Lois Biddlestone, auction logistics manager at Mail Boxes Etc, says: “If pre-priced, the customer pays for delivery of the Lalique immediately after purchase. Otherwise, click ‘request a quote’ and a price is provided promptly. It may be appropriate to purchase additional compensation cover. Loss and damage cover is automatically provided per item up to £150 but where the hammer price is greater, we provide cover of the additional sum, for 3%+VAT.
“Four to five days after each sale concludes, the local Mail Boxes Etc store collects all ‘paid-for’ items from the auction house. We would wrap the vase in acid-free tissue paper, encase with bubble-wrap or eco-friendly ‘alternative’ packaging, then ‘double-box’ using double-walled boxes. It would then be shipped via one of our trusted express couriers – the whole process usually concluded within five working days for UK/EU, and nine for the rest of the world. An expedited service for urgent deliveries is available, including dedicated pick-up for a single item.”

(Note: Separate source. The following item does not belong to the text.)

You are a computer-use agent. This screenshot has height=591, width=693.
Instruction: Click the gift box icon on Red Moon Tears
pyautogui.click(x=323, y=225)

Scenario: A set of 12 dining chairs bought from a UK auction requires delivery within the UK
Quote: £150 plus VAT door to door in the UK
Company: Bradleys Furniture Carriers
Based in the North East, Greg Bradley runs both Bradleys Furniture Carriers and Bradleys Antique Packing Services. The former deals with larger items, such as furniture and paintings, that are delivered door to door in company vehicles. The packing services side of the firm handles smaller items for shipping with reputable couriers.

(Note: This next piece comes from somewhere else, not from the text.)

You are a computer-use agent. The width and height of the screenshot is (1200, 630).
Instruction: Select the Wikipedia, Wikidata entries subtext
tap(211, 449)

Bradley says: “We aim to supply a quote within 15 minutes of an enquiry via our website, the phone or email. All we require is the auction room, the sale date, the lot number and the delivery postcode.
“We collect from most UK auction rooms on a weekly basis, enabling us to keep costs affordable for the client. In doing this, we do ask for some flexibility on door to door services.

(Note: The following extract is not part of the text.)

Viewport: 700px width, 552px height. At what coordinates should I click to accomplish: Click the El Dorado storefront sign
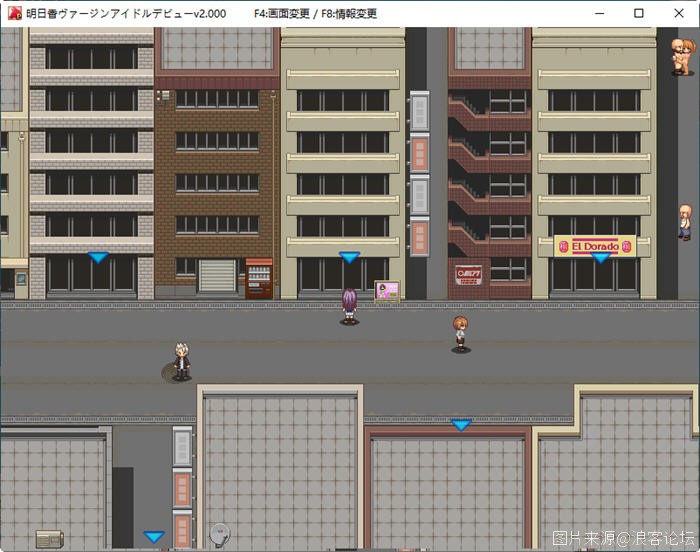595,245
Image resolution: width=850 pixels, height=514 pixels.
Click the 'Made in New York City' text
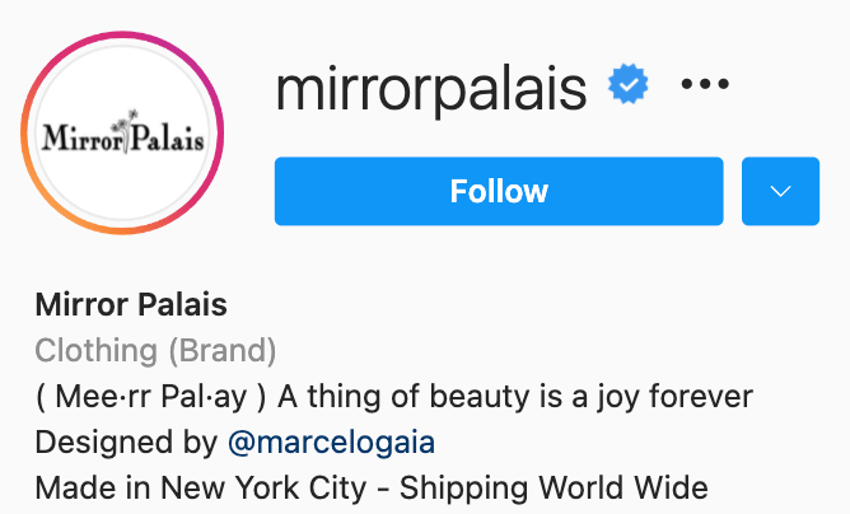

“However, large items (blanket wrapped and foam-edged when required) are typically collected one week and delivered the next while smaller items are returned to our warehouse for packing and shipping within two days. Our vehicles offer £200,000 insurance which can be increased if necessary.”
Scenario: A dining table bought at auction in Paris for around £25,000 requires delivery to a central London home
Quote: Between £500-1000
Hedley’s, with offices in London, New York, Paris and Nice, specialises in the transportation, installation, packing and storage of art and antiques.
Victor Jaques, general manager at Hedley’s, says: “Generally, the auction house will suggest a shipper who will transport and deliver to your house in central London.
“Shipping art and antiques requires a lot of skill and expertise. To be like Amazon Prime is not quite possible due to the intricacies, the variation and the values of what we are asked to ship.
“Some frequent buyers at the Drouot in Paris use Hedley’s as a regular transporter and simply instruct us to collect and deliver following purchase.
“Once a quote has been accepted, the collection, packing and shipping of the table is arranged. You will be contacted to agree a delivery date.
“We can build crates to protect the items if we deem it is needed, depending on the material and fragility of the piece to be shipped. There are different levels of soft packing. Paper blankets, bubble, Tyvek can be wrapped around them for protection and cardboard can be added for extra security.
“Packing and protection methods are improving on a daily basis. On its arrival in London, your dining table will be unpacked and positioned just where you want it.”